Müsste man nicht übrigens auch neue Betten einschlafen? Neue, dicke Bücher einlesen? Und wenn man dann nicht mehr weiterlesen mag, weil es eine dieser sterbenslangweiligen Scharteken ist, die man sich wieder von einem Rezensenten im Literaturteil hat aufschwatzen lassen?
Dann setzt man eine »Fertiglesebrille« auf, wie sie Leser K. aus Brannenburg kürzlich bei Tengelmann entdeckt hat: Brille auf, fertig gelesen, Ende, danke.
Ja, solche Funde sind es, die das Leben des Wortstoffhofwartes verschönern. Andere im oben Zitierten lassen ihn ratlos, konpaine, funrder, sibmbe…Wo kommt das her? Wo geht das hin?
Ratlosigkeit ist einer meiner Hauptzustände. Herr S. aus Rostock erkundigt sich, ob ich wisse, wie der »Anti-Fett-Magnet« funktioniere, der sich, dem Aufkleber auf den Flaschen zufolge, im neuen Pril Kraft-Gel befinde. Ein Magnet, der Anti-Fett anzieht? Was ist Anti-Fett? Das Gegenteil von Fett? Ein Mittel zur Bekämpfung von Fett, so wie man mit Anti-Allergika Allergien behandelt?

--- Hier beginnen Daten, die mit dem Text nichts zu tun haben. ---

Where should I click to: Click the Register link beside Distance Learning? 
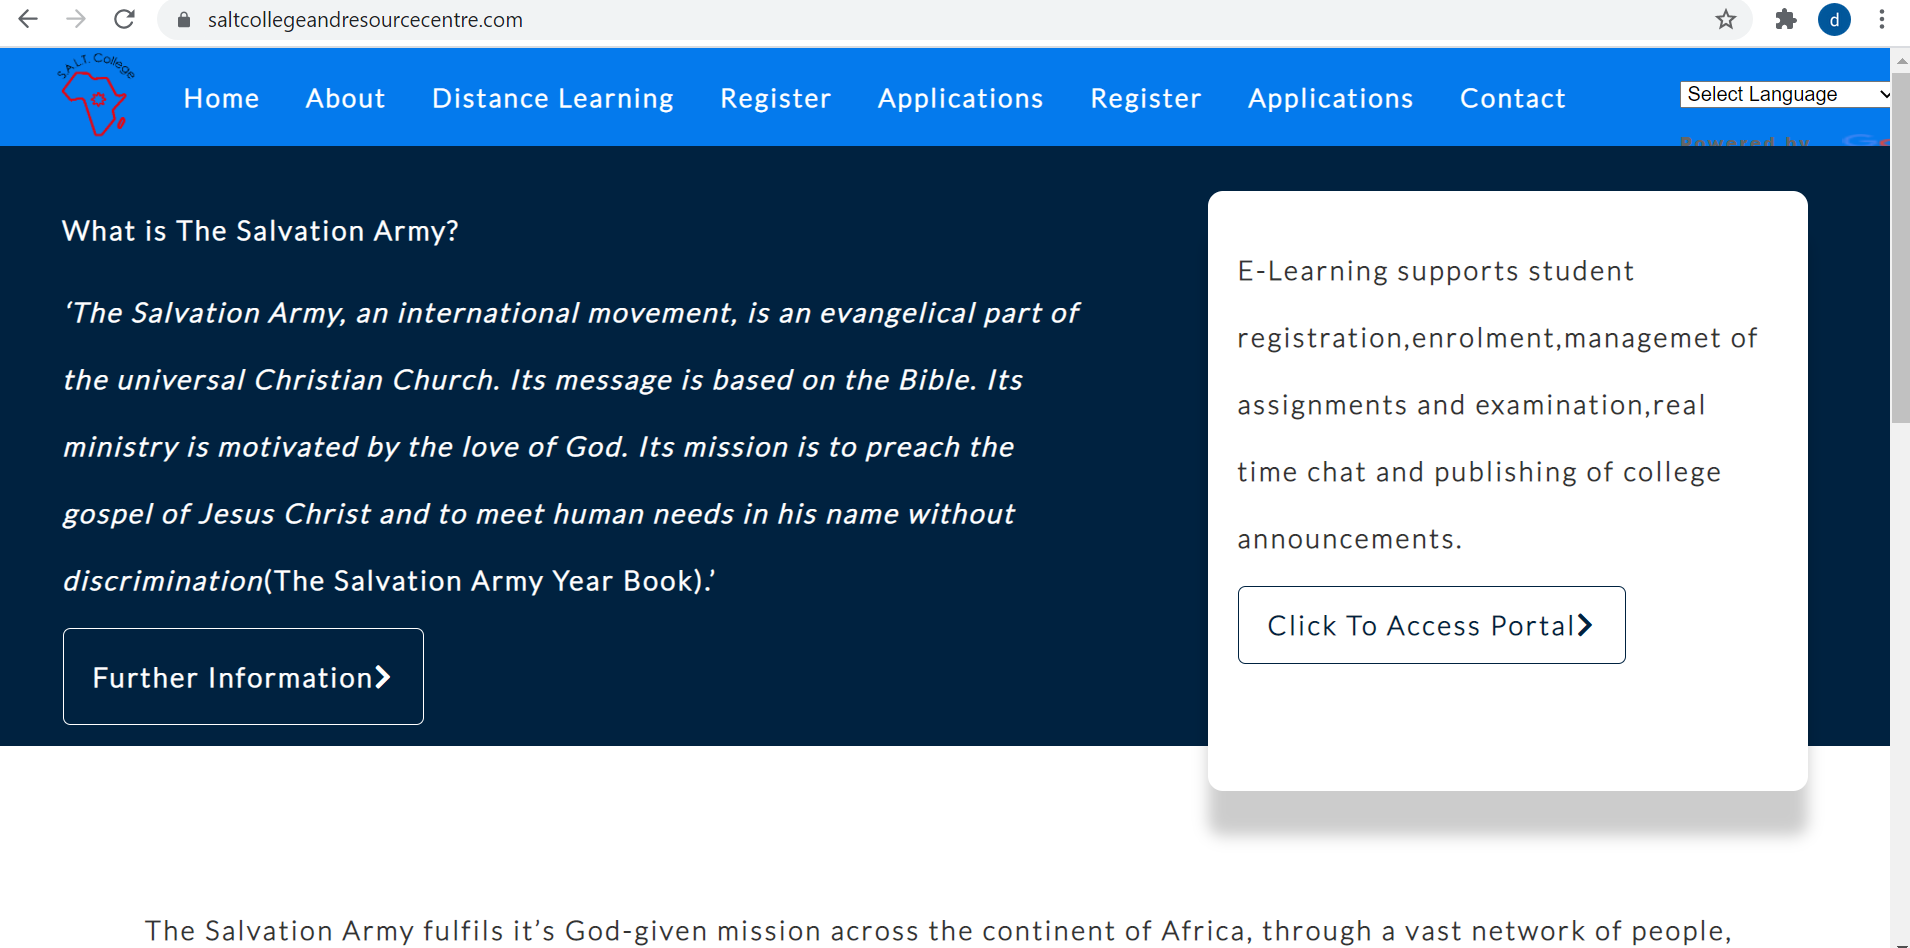pyautogui.click(x=775, y=98)
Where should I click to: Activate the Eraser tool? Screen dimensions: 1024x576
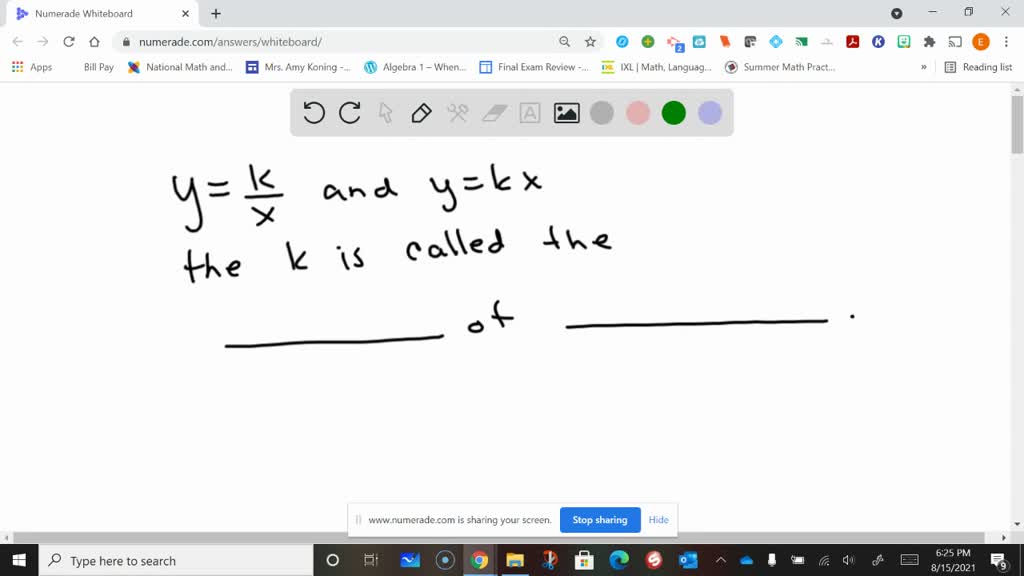tap(493, 113)
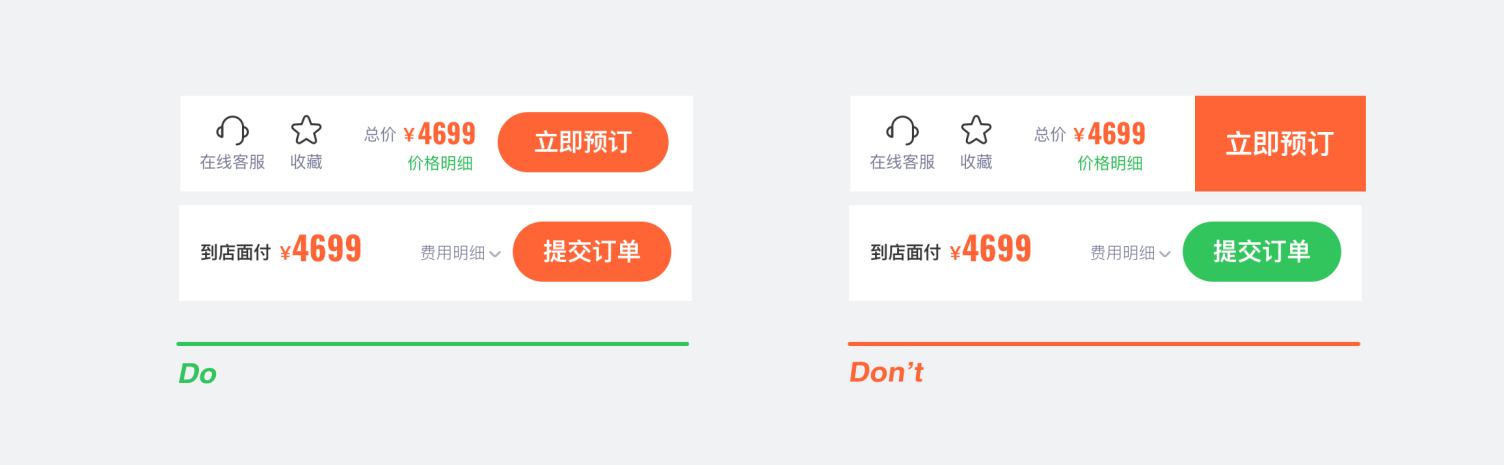Screen dimensions: 1504x465
Task: Tap the headset customer service icon in Do example
Action: [x=232, y=130]
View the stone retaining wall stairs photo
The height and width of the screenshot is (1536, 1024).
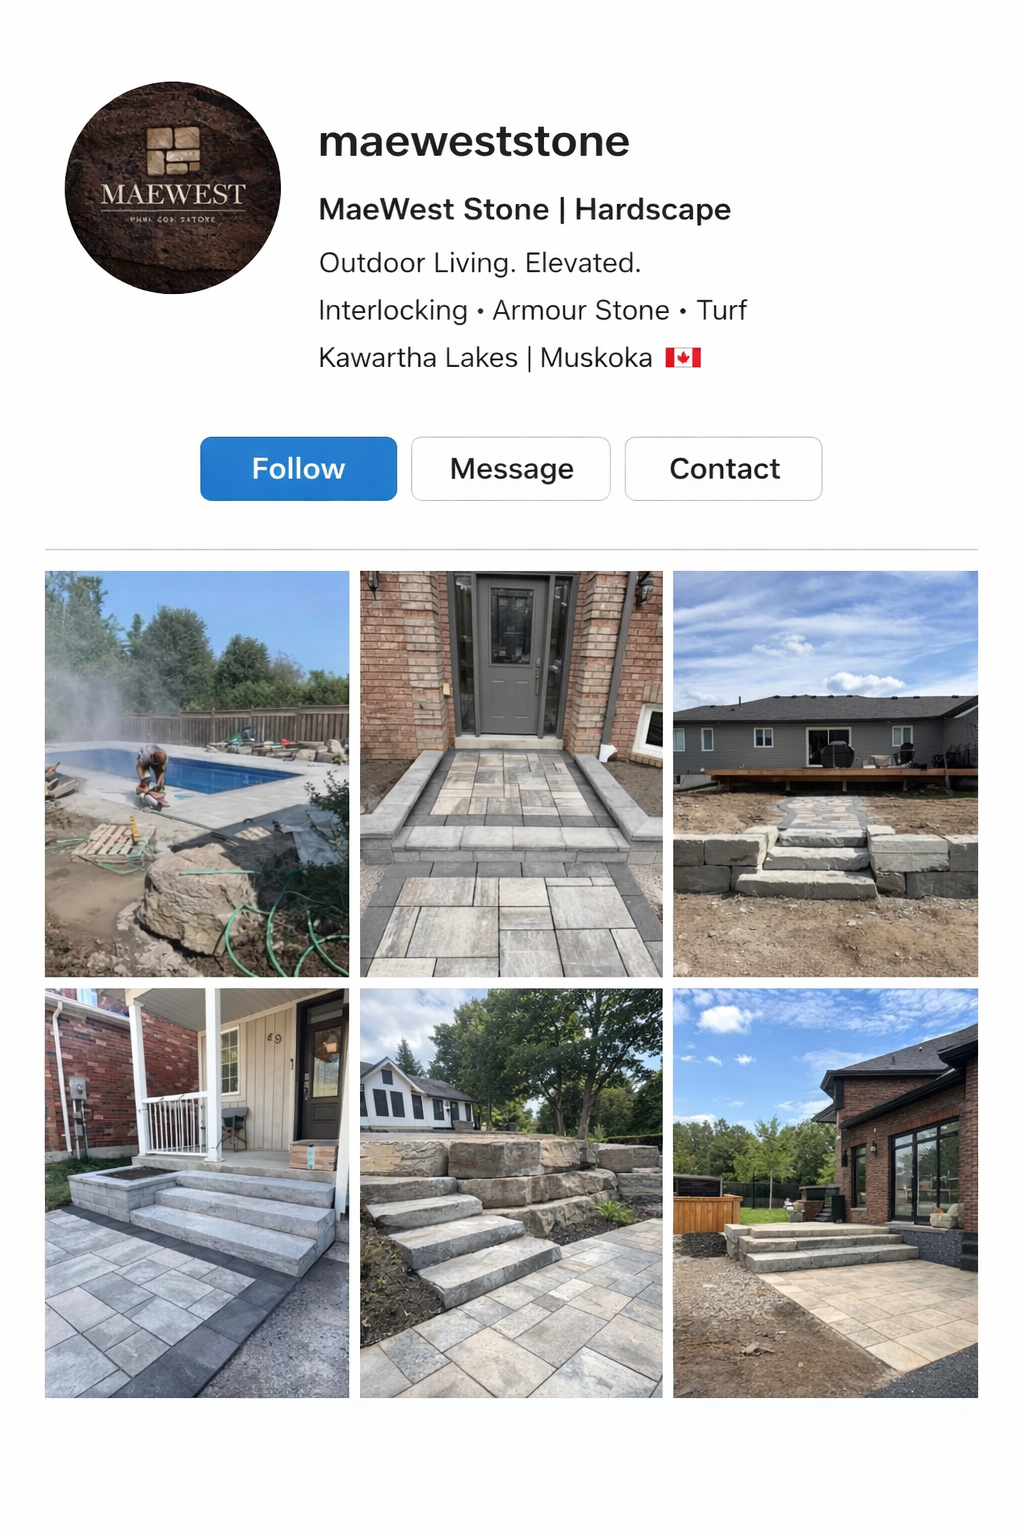511,1193
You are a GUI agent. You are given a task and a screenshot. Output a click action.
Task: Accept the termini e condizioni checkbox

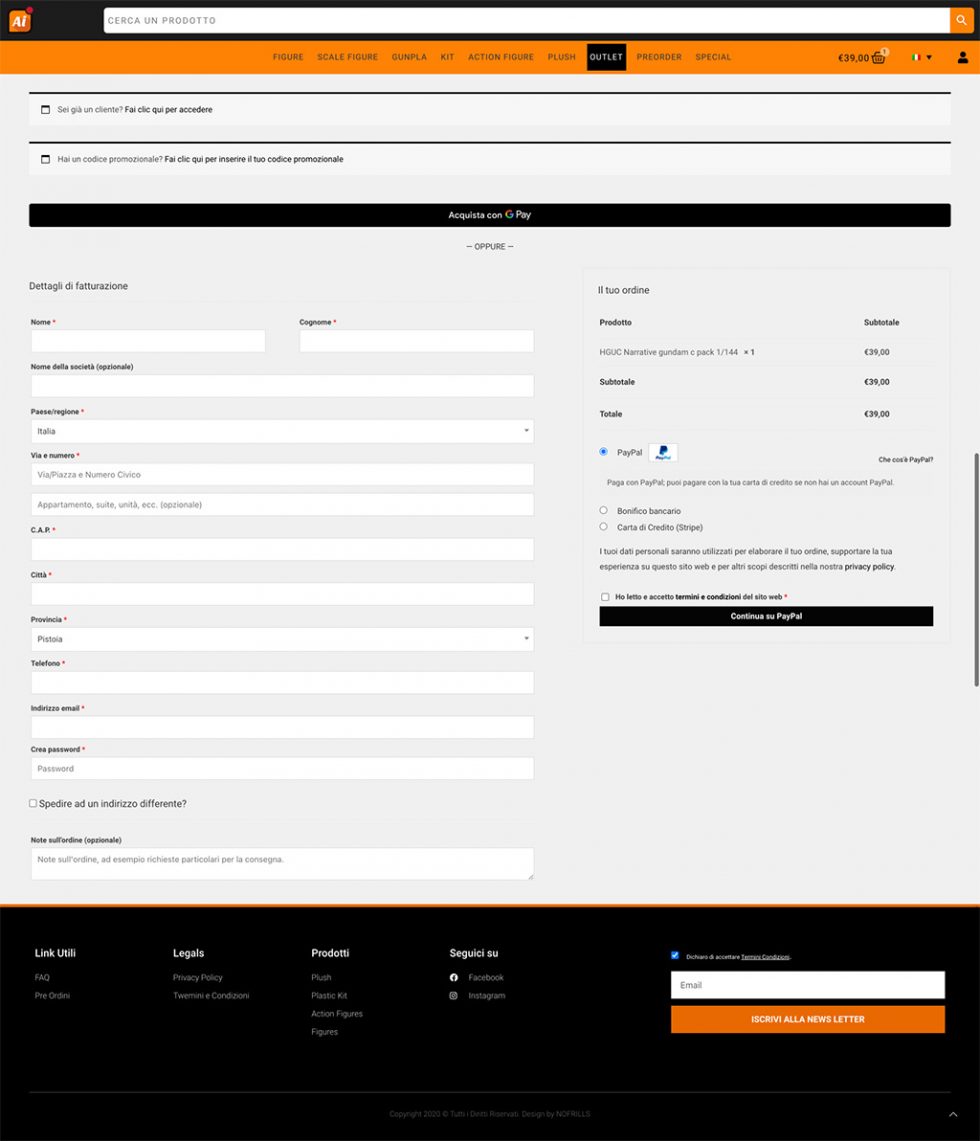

Geniale Erfindung, toller Stoff. Befindet er sich irgendwie gelöst in unseren Spülwässern, aus denen Pril ihn mit Anti-Fett-Magneten zieht, seine Kräfte bündelt, um ihn dann auf Essensreste loszulassen?
Zeit für eine Erwähnung im Duden, irgendwo zwischen Antifaschismus und Antigone.